Dataset records —

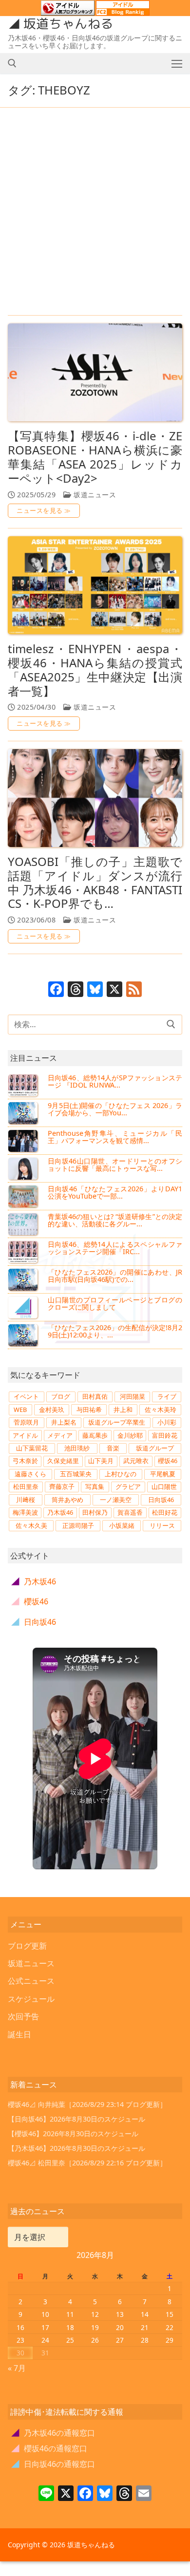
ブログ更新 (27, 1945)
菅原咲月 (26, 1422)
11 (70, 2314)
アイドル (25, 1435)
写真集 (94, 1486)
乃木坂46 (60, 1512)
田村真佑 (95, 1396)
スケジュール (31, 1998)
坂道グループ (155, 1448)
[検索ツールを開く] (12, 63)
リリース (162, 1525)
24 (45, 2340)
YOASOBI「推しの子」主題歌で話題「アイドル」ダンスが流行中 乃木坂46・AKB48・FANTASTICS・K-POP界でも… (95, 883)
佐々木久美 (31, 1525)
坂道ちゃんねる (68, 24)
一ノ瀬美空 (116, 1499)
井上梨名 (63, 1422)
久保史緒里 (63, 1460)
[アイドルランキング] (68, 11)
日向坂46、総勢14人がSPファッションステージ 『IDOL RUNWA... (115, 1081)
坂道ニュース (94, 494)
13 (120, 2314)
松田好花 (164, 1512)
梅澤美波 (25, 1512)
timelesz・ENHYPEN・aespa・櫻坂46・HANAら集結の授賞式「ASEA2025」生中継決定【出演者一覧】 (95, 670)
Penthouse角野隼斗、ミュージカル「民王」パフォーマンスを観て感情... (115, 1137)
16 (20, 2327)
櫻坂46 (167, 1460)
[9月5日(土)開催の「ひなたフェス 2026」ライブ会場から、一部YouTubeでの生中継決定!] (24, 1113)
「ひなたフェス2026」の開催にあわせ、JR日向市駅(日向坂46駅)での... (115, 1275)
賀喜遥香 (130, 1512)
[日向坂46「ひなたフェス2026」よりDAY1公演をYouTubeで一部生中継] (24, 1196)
==
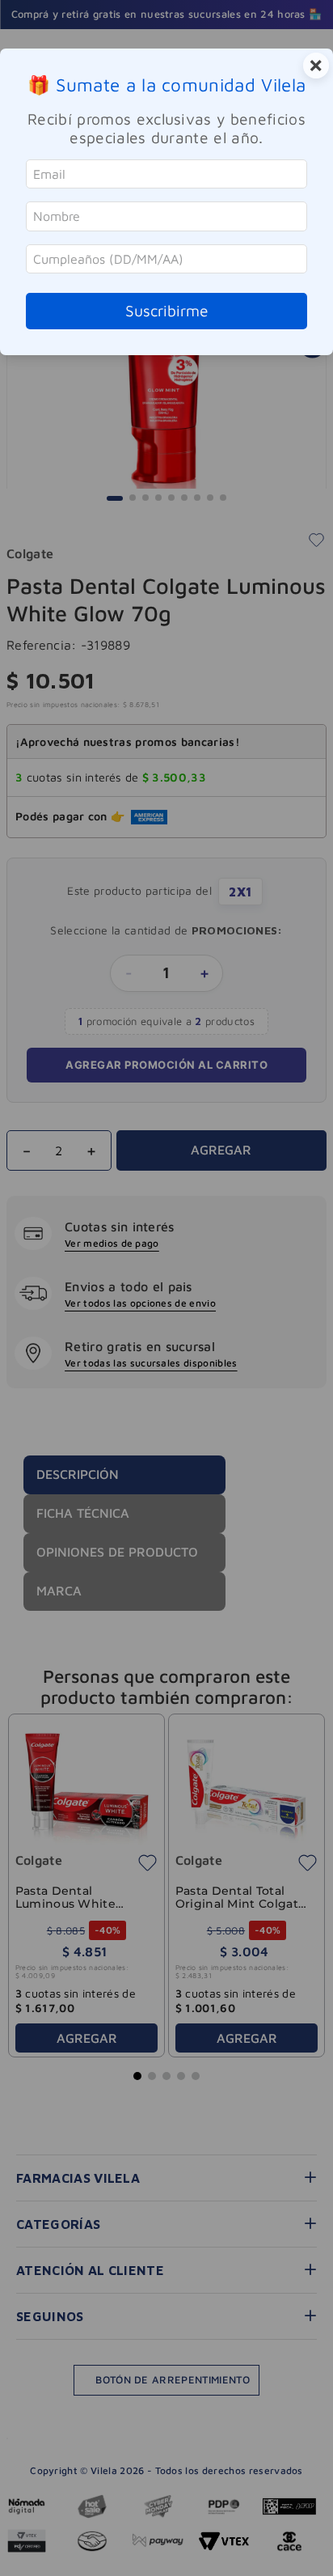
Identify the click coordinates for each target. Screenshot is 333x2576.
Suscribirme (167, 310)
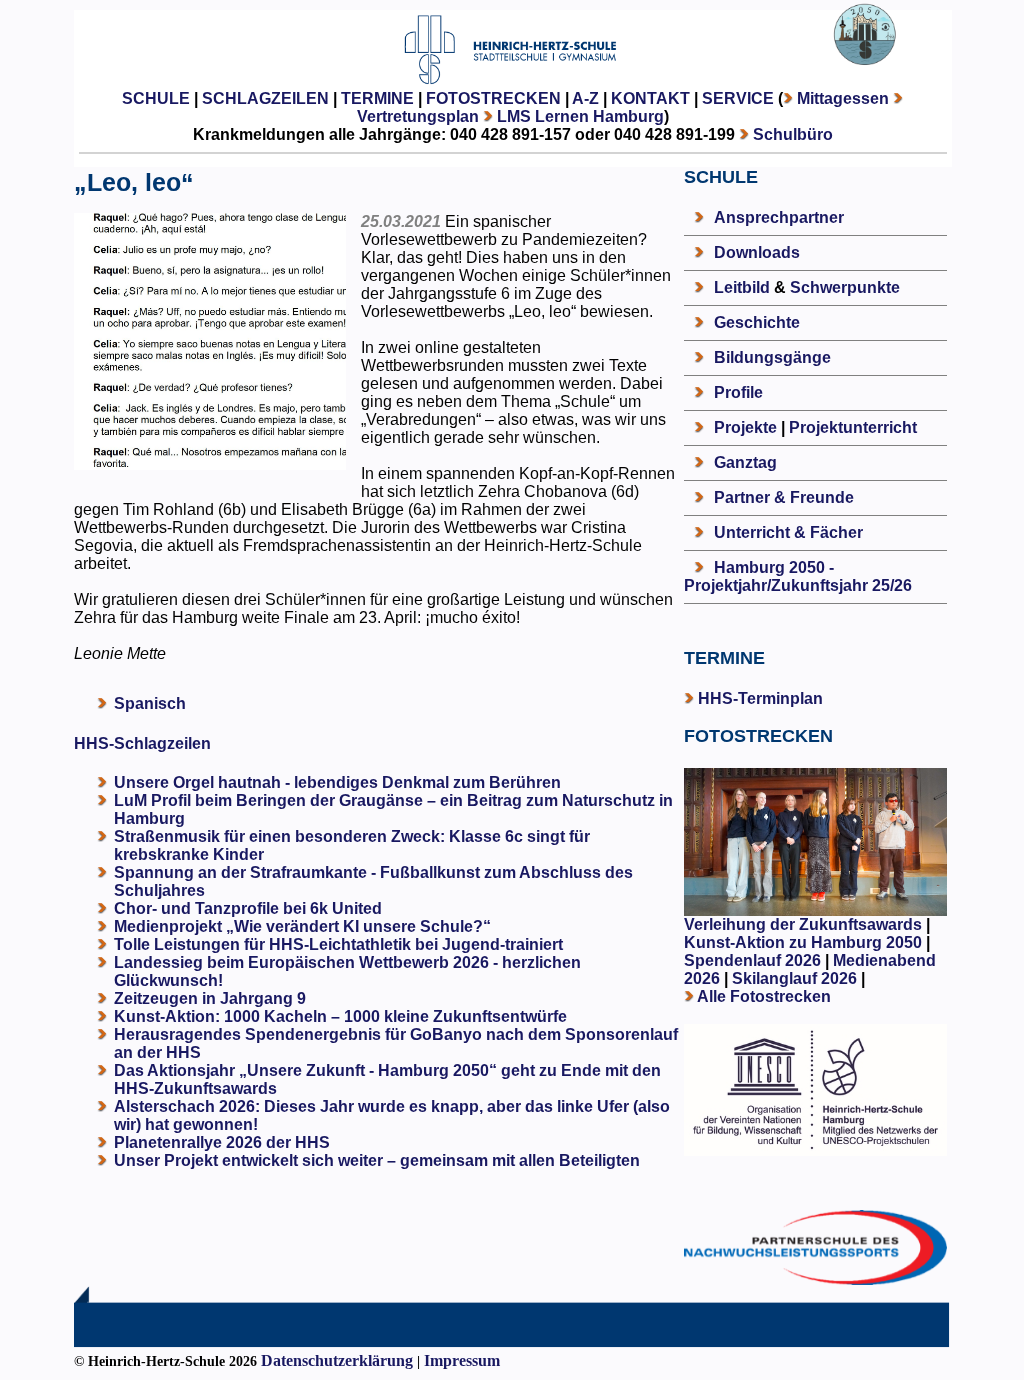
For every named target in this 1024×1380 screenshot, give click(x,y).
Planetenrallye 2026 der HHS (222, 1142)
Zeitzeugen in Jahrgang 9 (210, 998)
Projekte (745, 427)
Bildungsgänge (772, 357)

Task goal — From the records above, give again exactly the lines running from the line with "松田好花 (164, 1512)" to the line with "[9月5日(土)開催の「ひなたフェス 2026」ライブ会場から、一部YouTubeでの生中継決定!] (24, 1113)", inclusive.

Answer for this exercise —
松田好花 (164, 1512)
梅澤美波 (25, 1512)
timelesz・ENHYPEN・aespa・櫻坂46・HANAら集結の授賞式「ASEA2025」生中継決定【出演者一覧】 (95, 670)
Penthouse角野隼斗、ミュージカル「民王」パフォーマンスを観て感情... (115, 1137)
16 (20, 2327)
櫻坂46 (167, 1460)
[9月5日(土)開催の「ひなたフェス 2026」ライブ会場から、一部YouTubeでの生中継決定!] (24, 1113)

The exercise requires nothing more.